Stated exercise >> Reproduce the lines of the listing from the one containing "You are a GUI" through the end of the listing, inclusive, swapping "gear icon" for "cog icon" and leaving everything else unchanged. Omit the pictures from your answer.

Screen grounding listing
◇ ◇ ◇ ◇
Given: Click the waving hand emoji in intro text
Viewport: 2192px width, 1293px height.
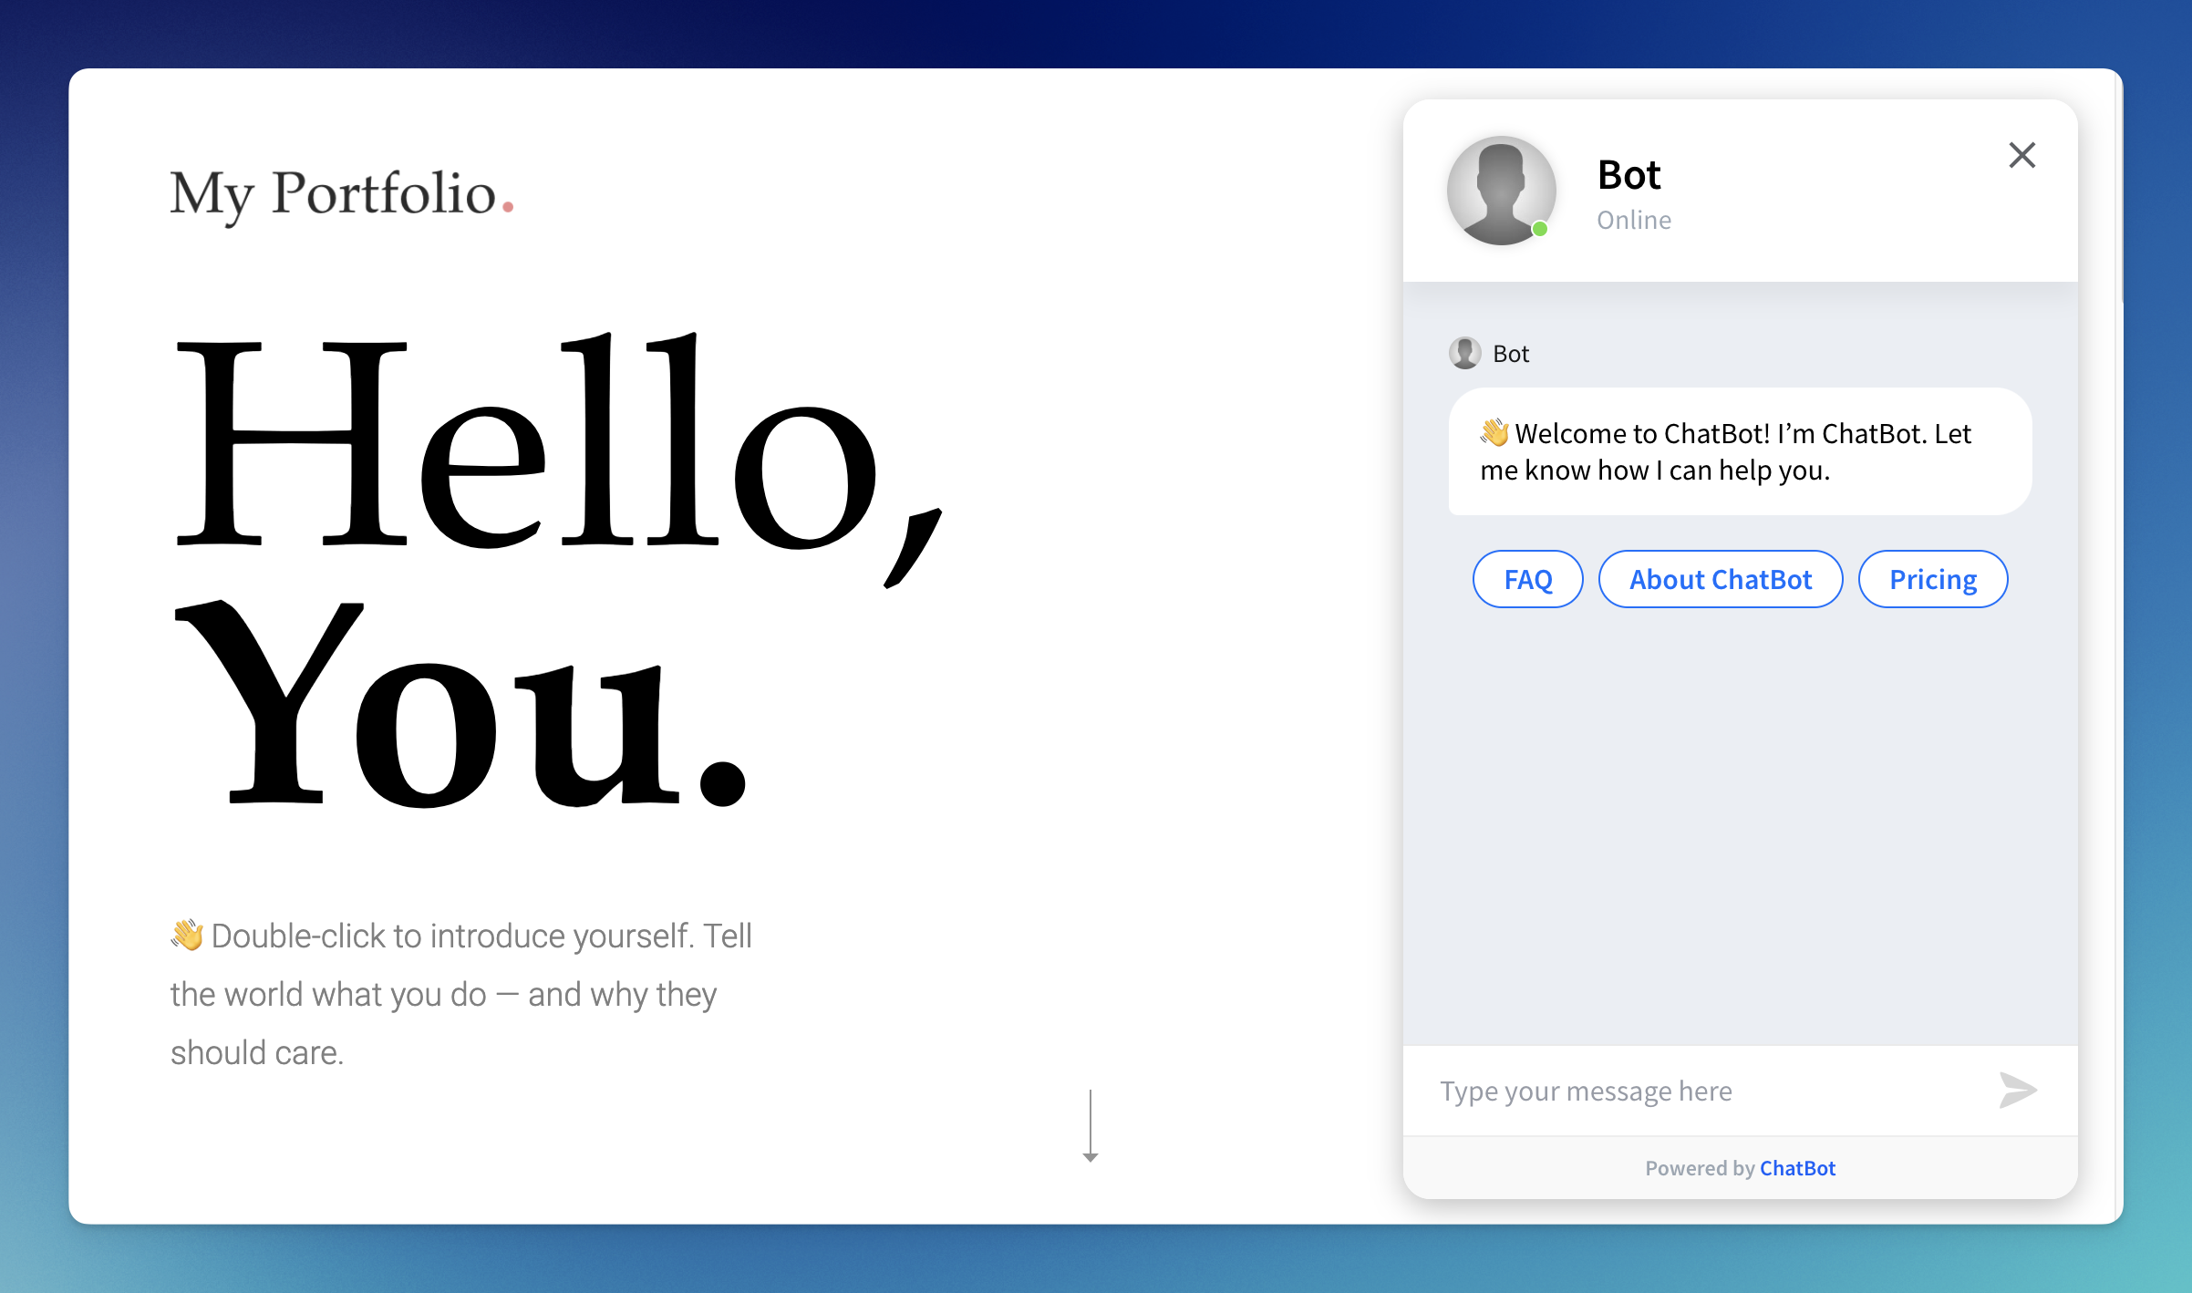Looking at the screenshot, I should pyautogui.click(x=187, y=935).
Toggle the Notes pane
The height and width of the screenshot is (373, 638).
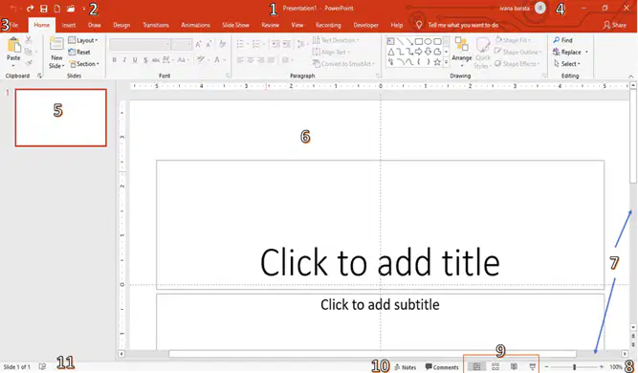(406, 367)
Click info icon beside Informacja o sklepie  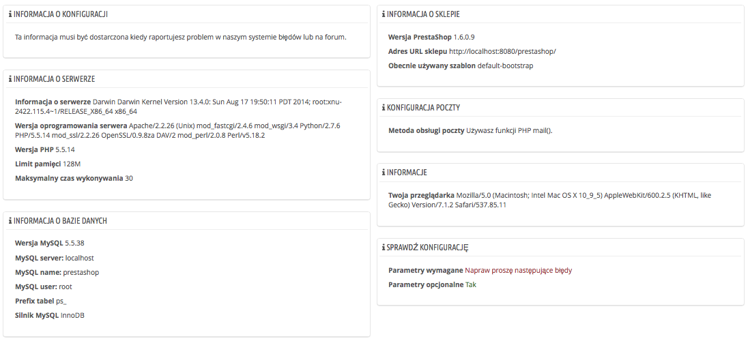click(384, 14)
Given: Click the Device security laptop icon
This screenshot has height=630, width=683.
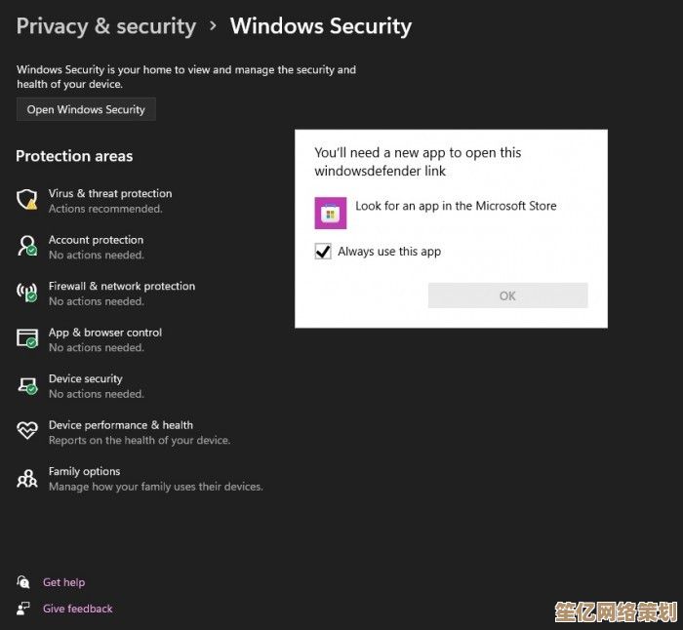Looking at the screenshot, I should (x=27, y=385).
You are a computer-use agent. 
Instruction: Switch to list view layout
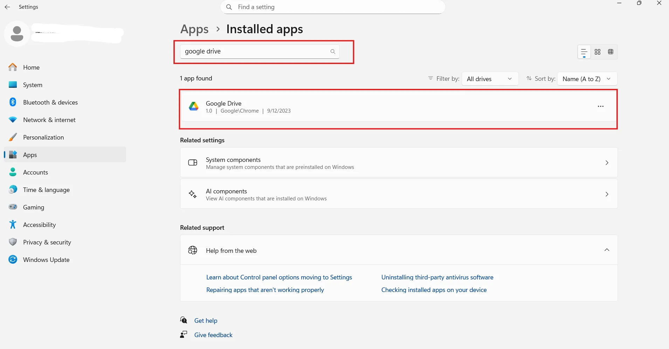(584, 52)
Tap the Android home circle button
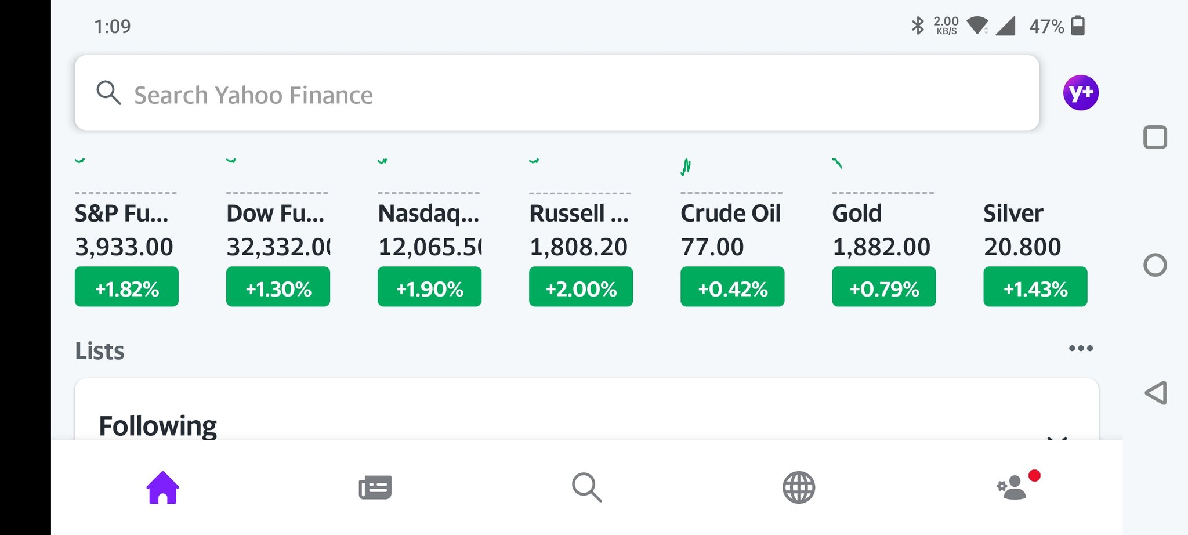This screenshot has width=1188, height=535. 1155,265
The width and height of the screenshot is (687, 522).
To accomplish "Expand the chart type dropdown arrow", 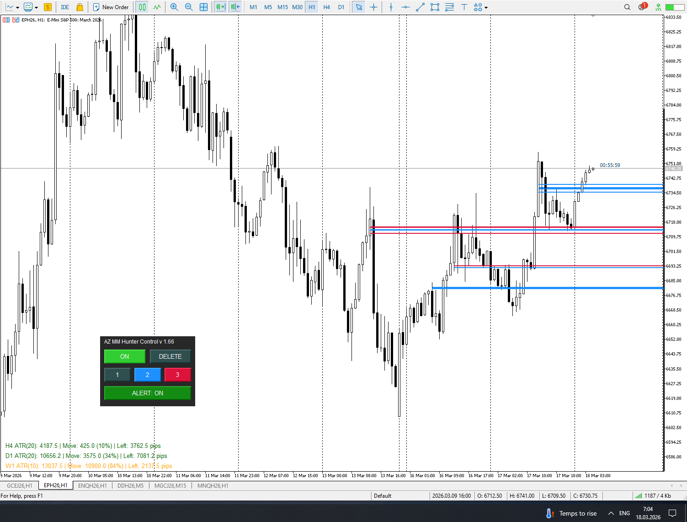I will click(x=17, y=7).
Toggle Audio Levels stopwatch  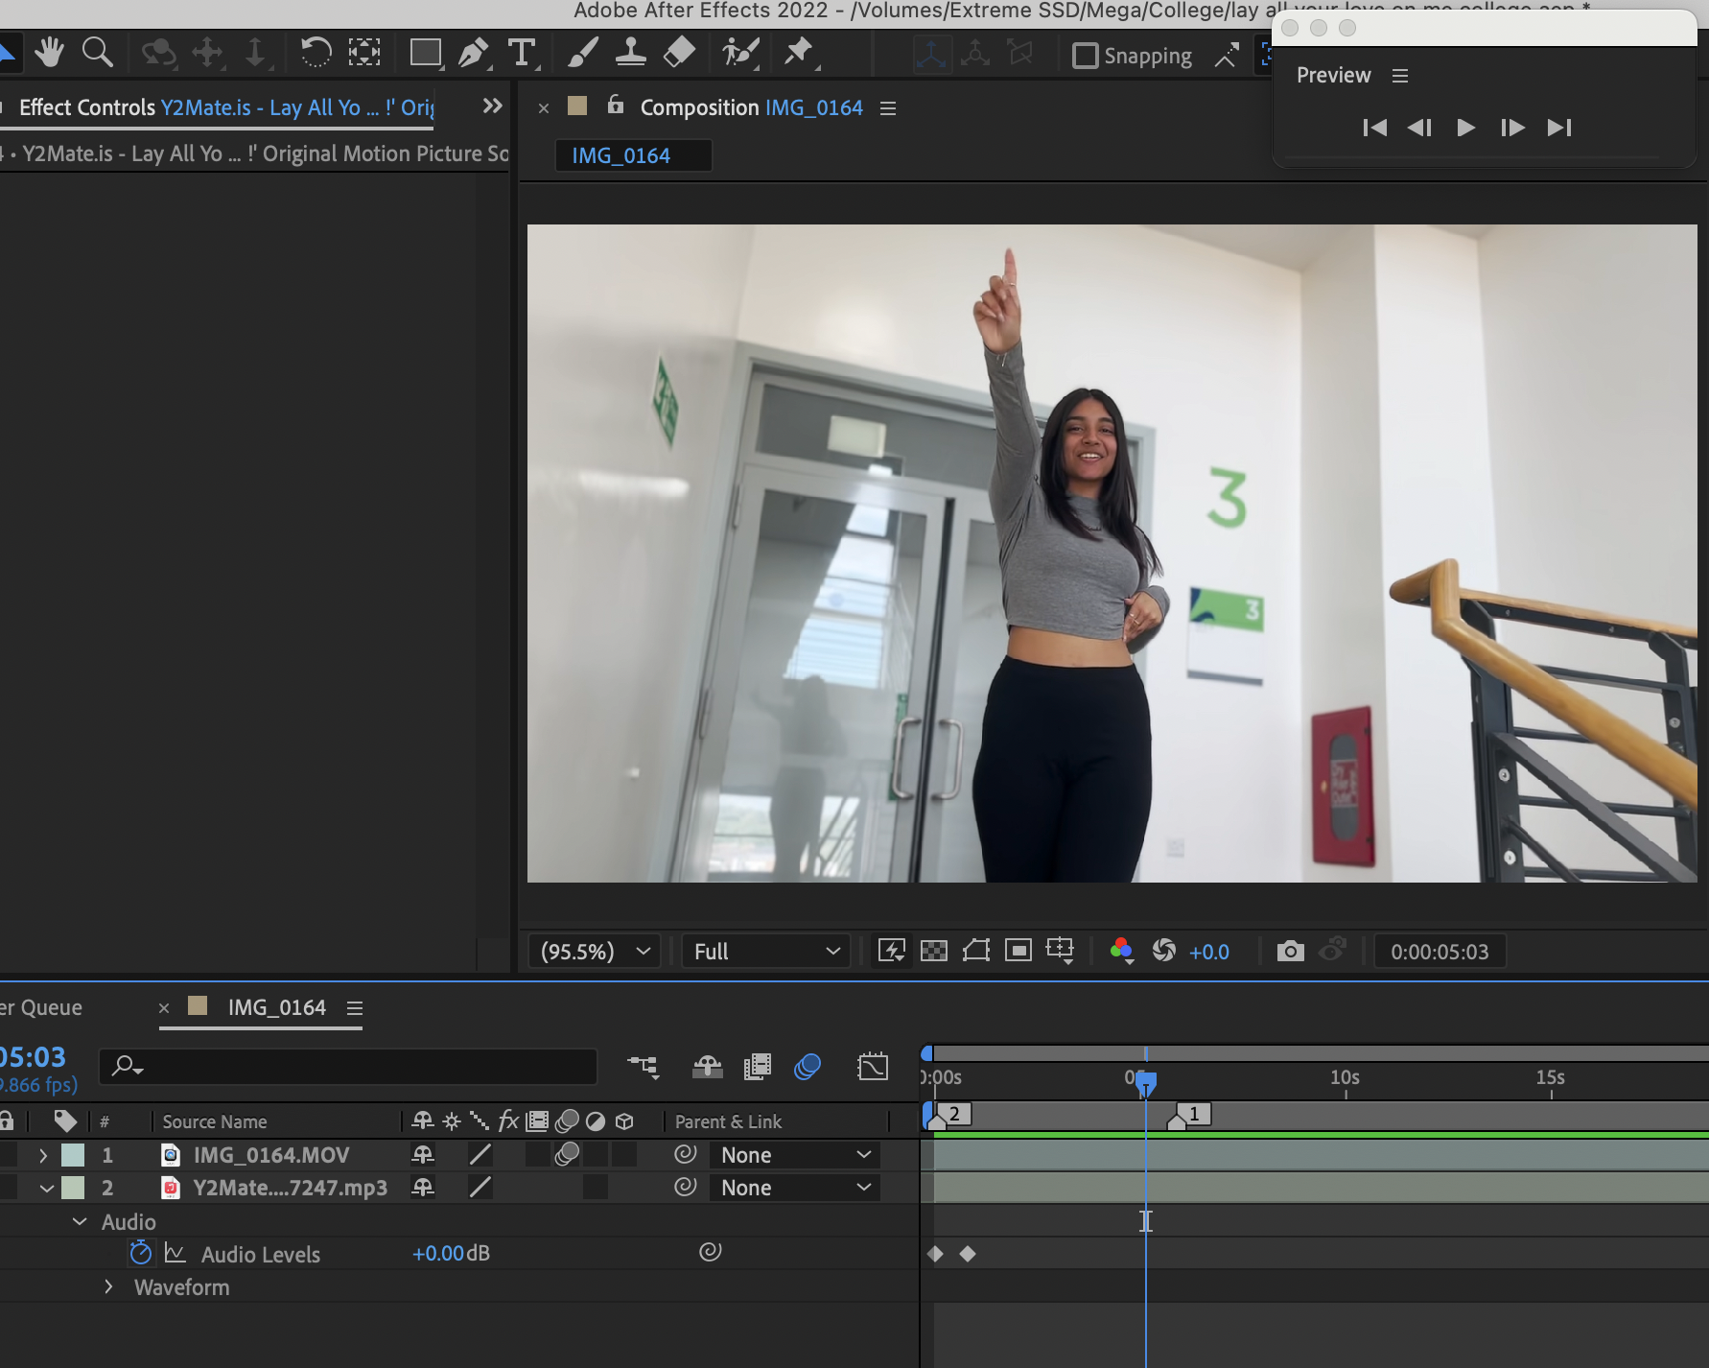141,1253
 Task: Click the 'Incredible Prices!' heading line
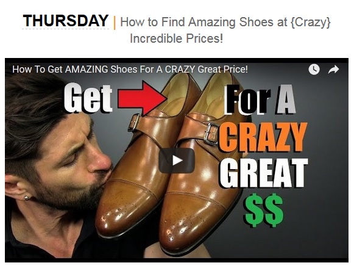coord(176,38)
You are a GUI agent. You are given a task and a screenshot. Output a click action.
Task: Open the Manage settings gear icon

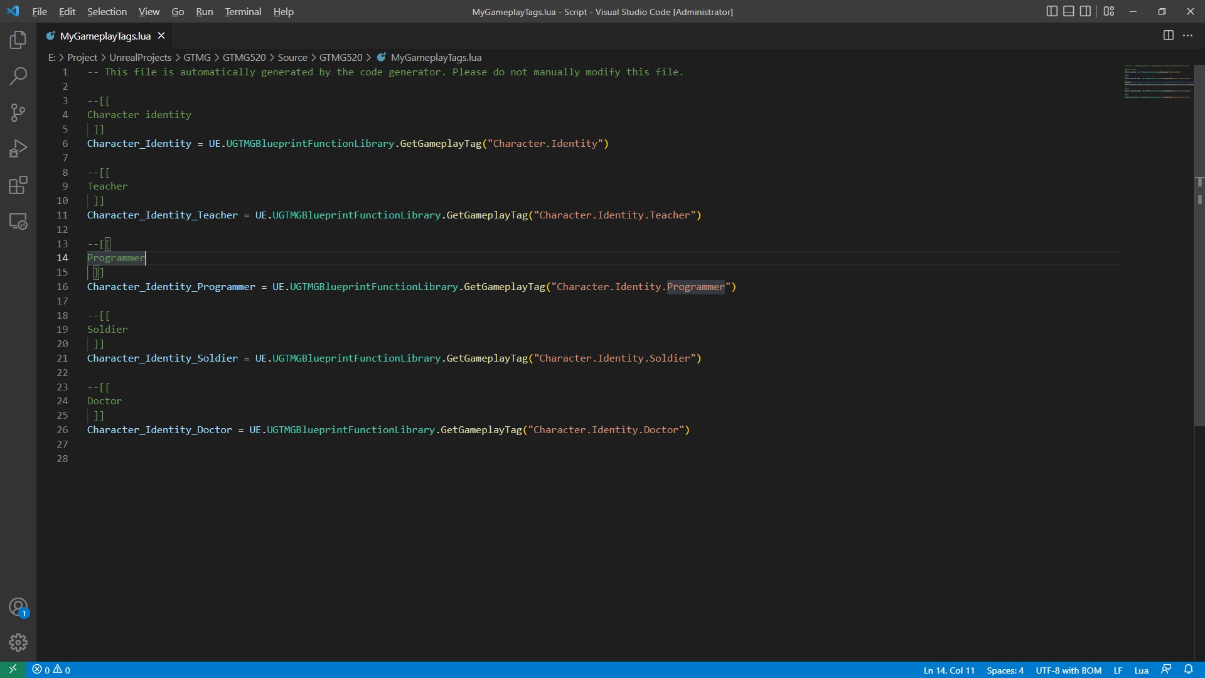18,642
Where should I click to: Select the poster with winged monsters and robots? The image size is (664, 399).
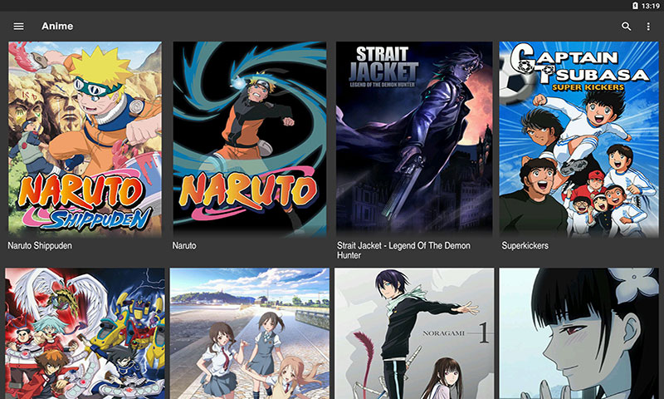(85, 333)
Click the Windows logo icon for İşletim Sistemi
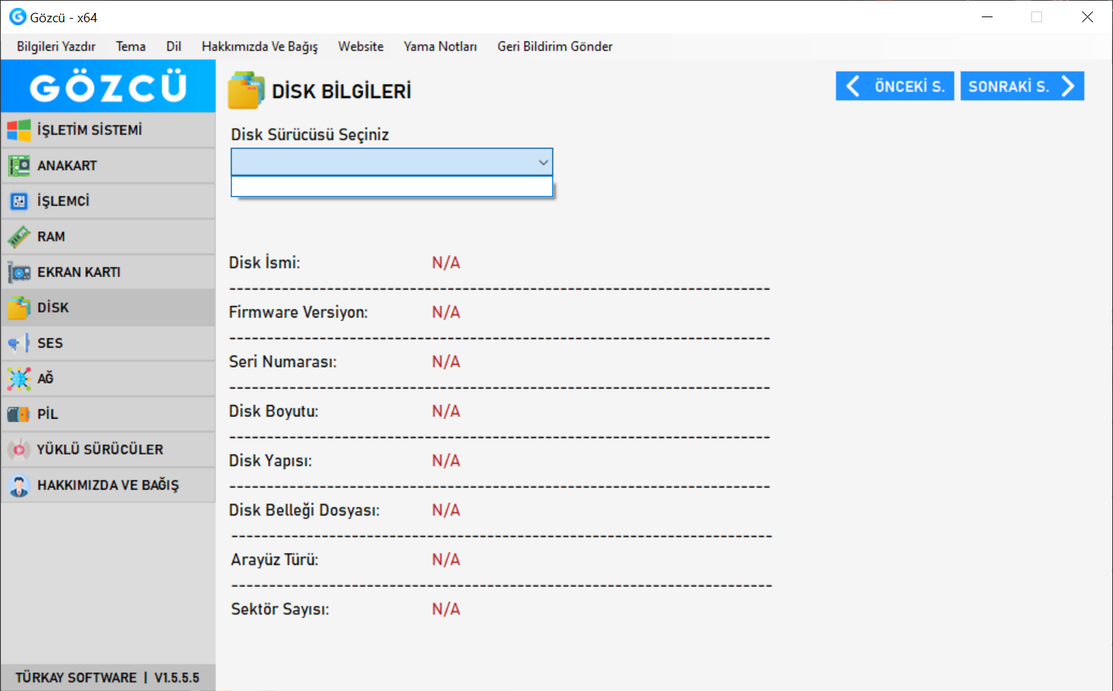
◇ ◇ ◇ ◇
The reply >>
You are a GUI agent. You are given a task and a screenshot. Output a click action.
Task: Open the Manage settings cog icon

18,642
Where should I click to: Select the poster with winged monsters and robots? The image size is (664, 399).
(85, 333)
Click the Windows logo icon for İşletim Sistemi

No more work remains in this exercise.